Is anyone else not sleeping? I go down easily, like Solomon on warm milk. But 3am hits and it seems I’m awakened without cause. A friend mentioned staying up late as well. I’m feeling hopeful that it is some phase, imagining legions of women, worn-thin colored like old wine and up at 3am in tandem with me and my milk-warm baby nestled in my lap. This thought is lending comfort right now. Misery loves company don’t you know. Not to say there is all sadness. It’s thundering out, but we are warm in here. Cai and I are talking about flying our new dragon kite if the clouds leave for tomorrow. I had a good cry last week. Snapping green beans I had a moment where my grandma could’ve been standing in front of me. Yesterday I thought of her again. I’ve been wearing her silver lily earrings and somehow I’ve convinced myself that when I wear them she will see all I see. I didn’t have bacon to add to the beans, she always simmered them low and long so the scent worked it’s way into her apron, tucked me into bed that night and met me the next morning.
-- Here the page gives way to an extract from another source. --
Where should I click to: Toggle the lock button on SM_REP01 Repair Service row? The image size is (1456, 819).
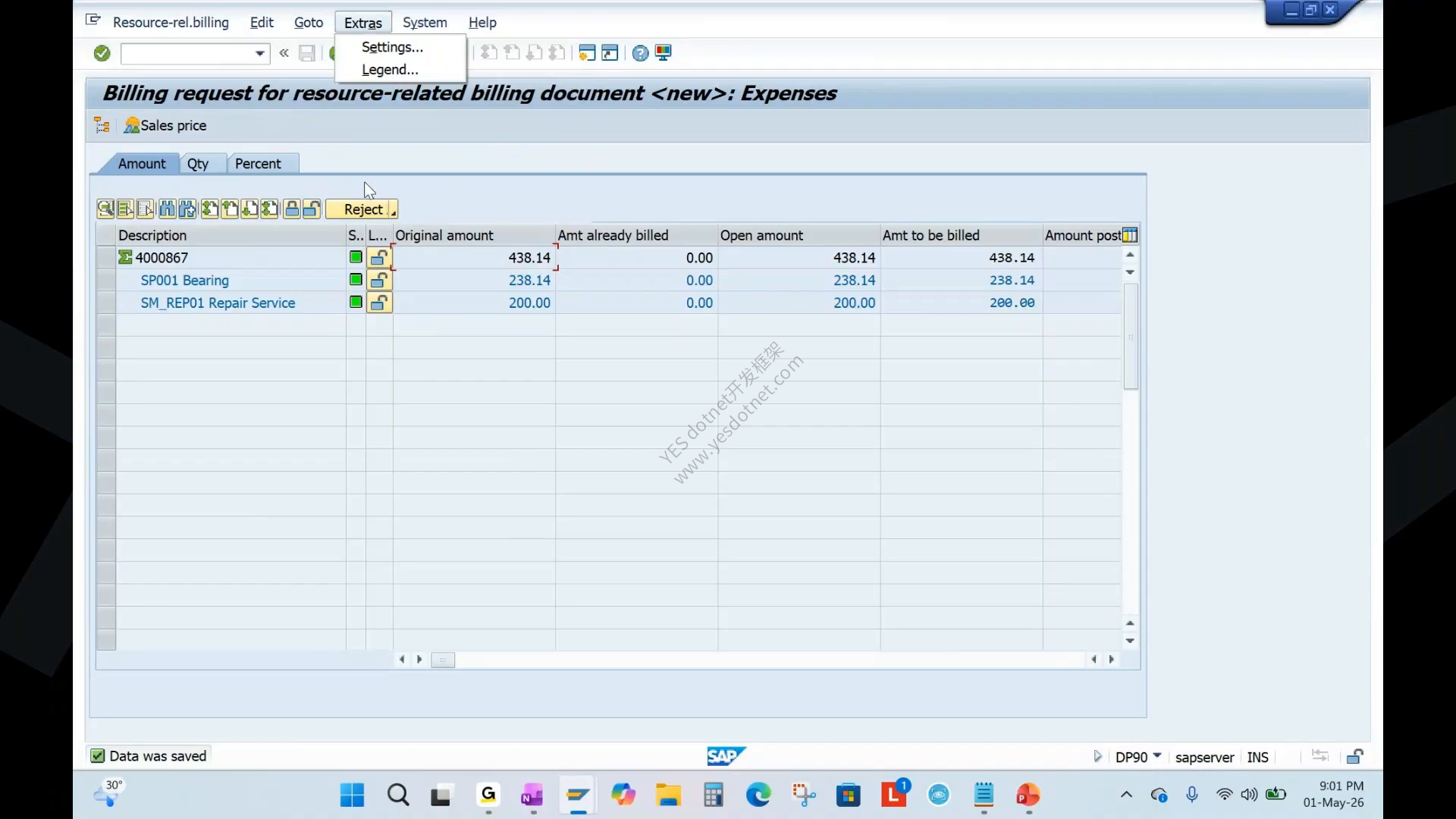379,303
Two days ago Cai and I stood in the rain and watched ladies in giant pom-pons belly dance and laughed. Everything else was washed away. The feeling sticks with me now, but so does the late nights of bad TV. Cai keeps saying, “Mama, I wish cups were for babies and bottles were for big boys.” I can’t think of anything to say but, “So do I, Sweetpea.” This blog is catching up with me. I write in it everyday, in my head I dictate all I see and do and hear. These weeks are tripping me up, it’s on my To-Do list to catch it up. People have died, moments have passed and I want to get it all down where it won’t be forgotten. Soon, I keep telling myself.